On Wed, 23 Feb 2011, Ben Gamari wrote:
> Here is my mail sorting script that has been slowly evolving for almost
> a year now. It uses the Python bindings, along with Bogofilter for spam
> filtering. There is also an update-spam script which brings the
> Bogofilter database in to synchronization with the notmuch tags. On this
> note, if someone wants to implement the ability to hide certain tags
> (say, those matching /\..+/) in the emacs interface it would be greatly
> appreciated. I have notmuch configured such that all new mail starts
> with just the "new" tag. The sorting script then takes it from
> there. Hope this will give folks some ideas.

Hi Ben,

thanks for sharing your setup. It seems really interesting and probably
useful for many people. I'd propose to put it to wiki at
http://notmuchmail.org/initial_tagging/.

When compared to shell scripts for initial tagging, this seems to be
much faster because of freezing all new messages and thawing them after
all tagging is done. Also the handling of watch and unseen tag is
interesting.

The only thing I missed in your email is the definition of tag_search().
You probably define it in notmuch_utils similarly to this:

def tag_search(db, query, *tags):
    logging.debug('tagging %s %s' % (query, tags))
    q = notmuch.Query(db, query)
    for msg in q.search_messages():
        for tagop in tags:
            if tagop[0] == '+':
                msg.add_tag(tagop[1:])
            elif tagop[0] == '-':
                msg.remove_tag(tagop[1:])
            else:
                msg.add_tag(tagop)

> # Tag things
> for filter, tags in _tags:
>         tag_search(db, '%s and tag:new' % filter, *tags)

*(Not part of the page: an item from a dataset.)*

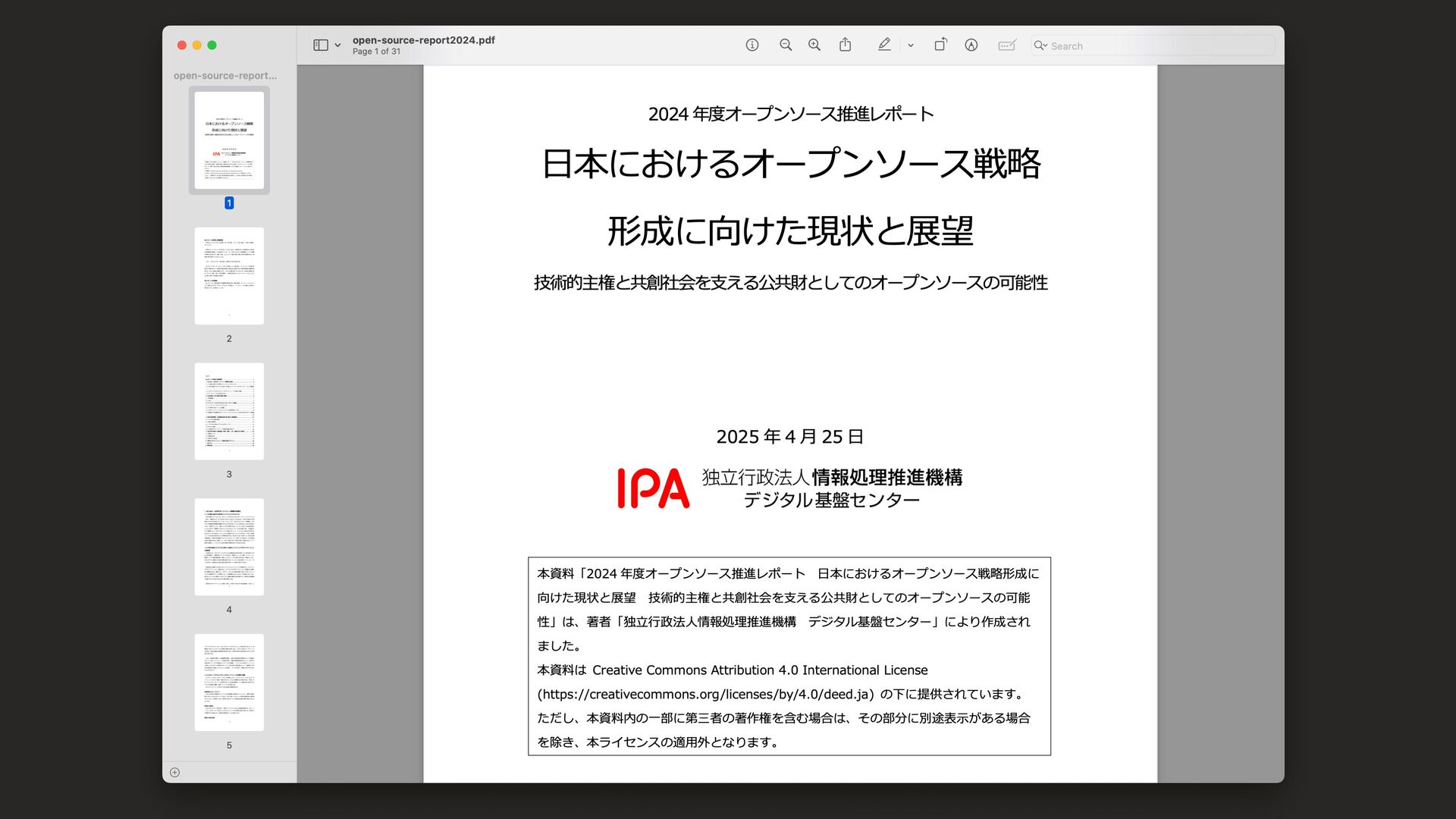Image resolution: width=1456 pixels, height=819 pixels.
Task: Rotate the page with the rotate icon
Action: tap(940, 46)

Here I would suggest to add parentheses around %s like:

     tag_search(db, '( %s ) and tag:new' % filter, *tags)

I use the 'or' operator in a few of my filters and without the
parentheses the query would be interpreted incorrectly.

-Michal

^ permalink raw reply	[flat|nested] 6+ messages in thread

* Re: My mail configuration
  2011-03-06 21:34 ` Michal Sojka
@ 2011-03-11 14:55   ` Ben Gamari
  0 siblings, 0 replies; 6+ messages in thread
From: Ben Gamari @ 2011-03-11 14:55 UTC (permalink / raw)
  To: Michal Sojka, notmuch

On Sun, 06 Mar 2011 22:34:13 +0100, Michal Sojka <sojkam1@fel.cvut.cz> wrote:
> Hi Ben,
> 
> thanks for sharing your setup.
> 
No worries.

> It seems really interesting and probably
> useful for many people. I'd propose to put it to wiki at
> http://notmuchmail.org/initial_tagging/.
> 
Done.

> When compared to shell scripts for initial tagging, this seems to be
> much faster because of freezing all new messages and thawing them after
> all tagging is done.
> 
Indeed, IMHO the python bindings are perfect for this sort of
application.

> Also the handling of watch and unseen tag is interesting.
> 
The watch tag is one of the defining points of my workflow. I deal with
a lot of lists although generally I'm interested in very few threads
from each. The watch tag makes it very easy to find and follow relevant
discussions.

Just to make sure everyone understands what is happening here, the
workflow works as follows,

 1) When a message starting a new thread is encountered it is marked as
    "unseen"

 2) I look at the "unseen" tag, marking threads of interest with "watch"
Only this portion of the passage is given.